What is a Treasury Investment Growth Receipts (TIGRs)

Treasury Investment Growth Receipts (TIGRs) were securities issued by investment firm Merrill Lynch that primarily functioned as synthetic zero-coupon U.S. Treasury bonds.

Treasury Investment Growth Receipts (TIGRs) were bonds and notes which were “stripped” of their coupons, so no interest payments were made. The bonds and notes, designed to be redeemed at maturity in one lump sum, sold at a deep discount to par value. The discount pricing structure had a basis on bond maturity and the current expectations of interest rates. TIGRs issued by Merrill Lynch would also trade on secondary markets. 

BREAKING DOWN Treasury Investment Growth Receipts (TIGRs)
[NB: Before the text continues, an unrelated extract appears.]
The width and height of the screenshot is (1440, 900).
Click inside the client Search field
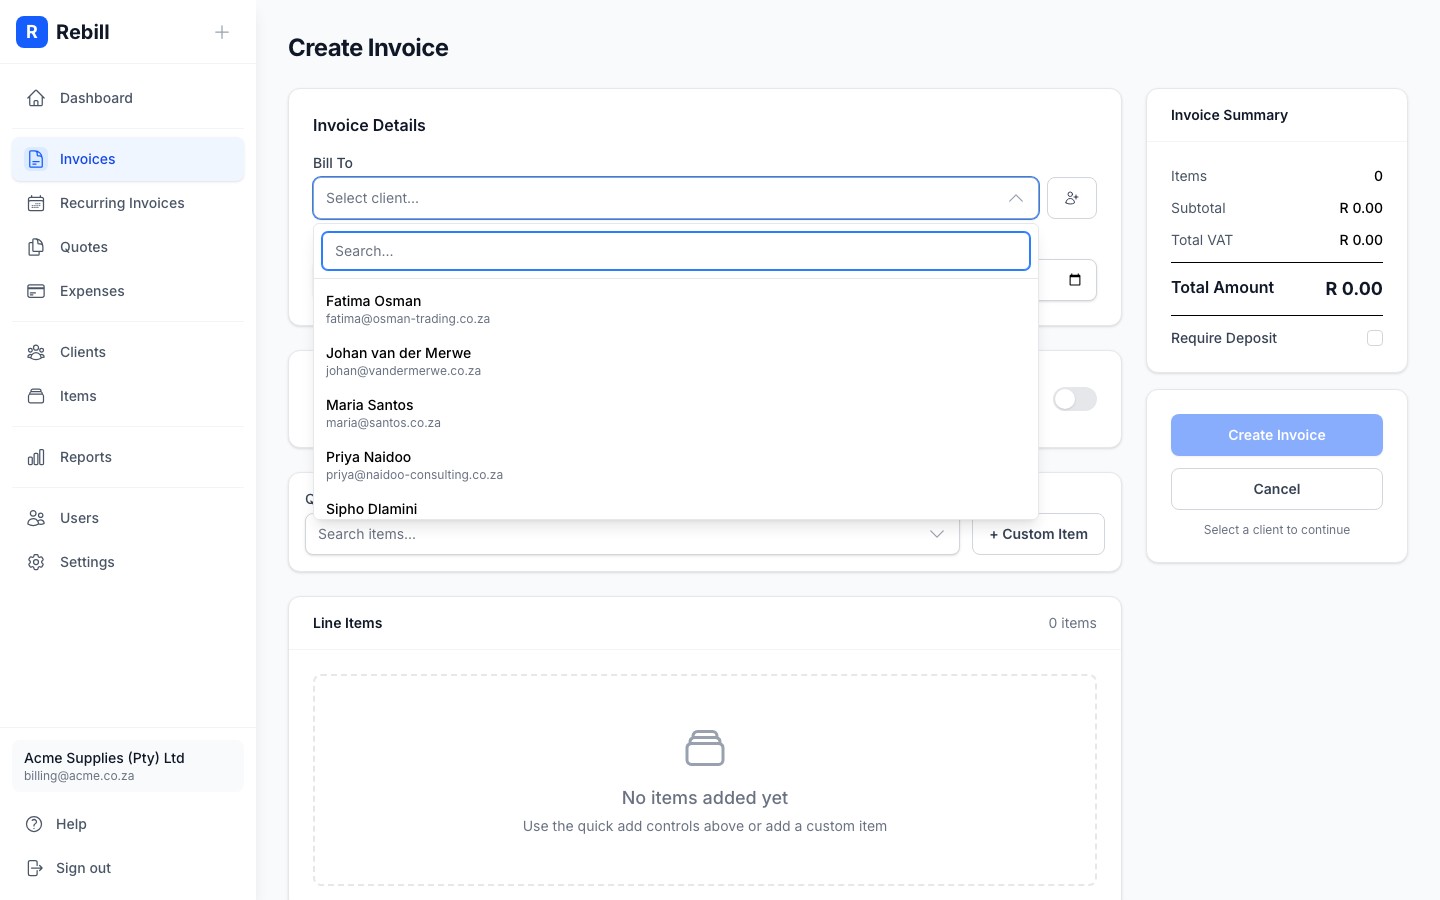tap(676, 251)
Treasury Investment Growth Receipts (TIGRs) and similar securities became popular in the early 1980s because interest rates were falling from historically high levels seen in the late 1970s. As interest rates fell, bond and note values rose, especially those with longer maturities and fewer coupons. The highest demand was for the zero coupon securities.

In 1982 Merrill Lynch created special purpose entities (SPE) who would buy coupon-bearing Treasury securities. These large investors would “strip” the coupons from the vehicle creating two separate securities. One bond is the equivalent of a zero-coupon certificate, and the other is a set of coupons which might be attractive to other investors.
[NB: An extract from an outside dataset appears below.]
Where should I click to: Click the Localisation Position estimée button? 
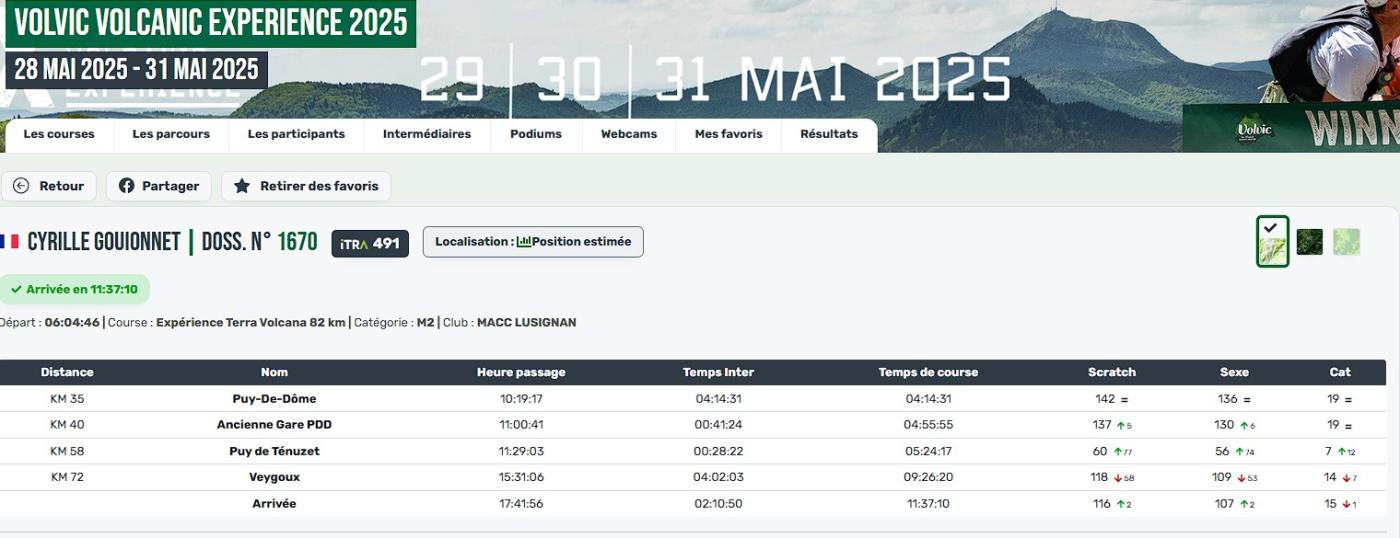(x=533, y=242)
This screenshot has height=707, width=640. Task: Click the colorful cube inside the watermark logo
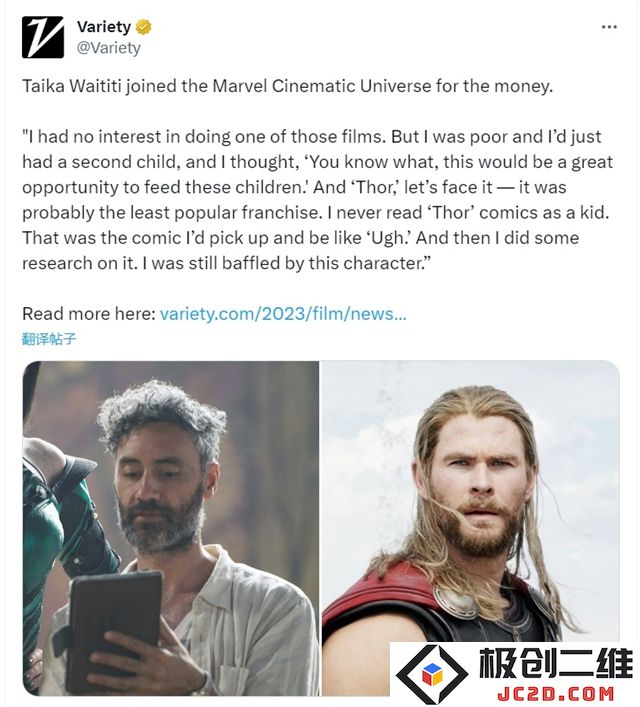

In 1986, however, Merrill Lynch discontinued TIGRs because the U.S. Treasury began issuing its own zero-coupon bonds called Separate Trading of Registered Interest and Principal of Securities (STRIPS) ().

Impact of Falling Interest Rates on TIGRs

The demand for zero-coupon bonds and notes such as TIGRs, and other similarly structured securities, grew in the climate of falling interest rates. No interest is paid on a zero-coupon bond. It trades at a steep discount to face value, but redemption at maturity is at full face value. That discount fluctuates depending on how much time there is left until maturity and prevailing interest rates.

For example, consider a 30-year bond with a face value of $1,000, issued at a rate of five-percent paid annually. The security would have 30 coupons, each redeemable in successive years for $50 each. At an annual interest rate expectation of five-percent, the bond's redemption of $1,000 would cost about $232 when issued. After 30 years, the redemption of the bond itself is for $1,000.

Such a bond would be worth less stripped of those annual coupons payable over the term of the bond. Its worth would depend entirely on the present value (PV) of the $1,000 face value in 30 years, with its market price based on prevailing interest rate expectations. Suppose the interest rate fell to three percent in the next year. Now, the bond with 29 years to maturity would be worth about $412.

In addition to TIGRs, other firms offered similar securities, known as “felines” because of their acronyms. These included Certificates of Accrual on Treasury Securities (CATS) issued by Salomon Brothers and Lehman Investment Opportunity Notes (LIONs) created by Lehman Brothers. All of these types of securities became obsolete when the U.S. Treasury began offering STRIPS in 1986.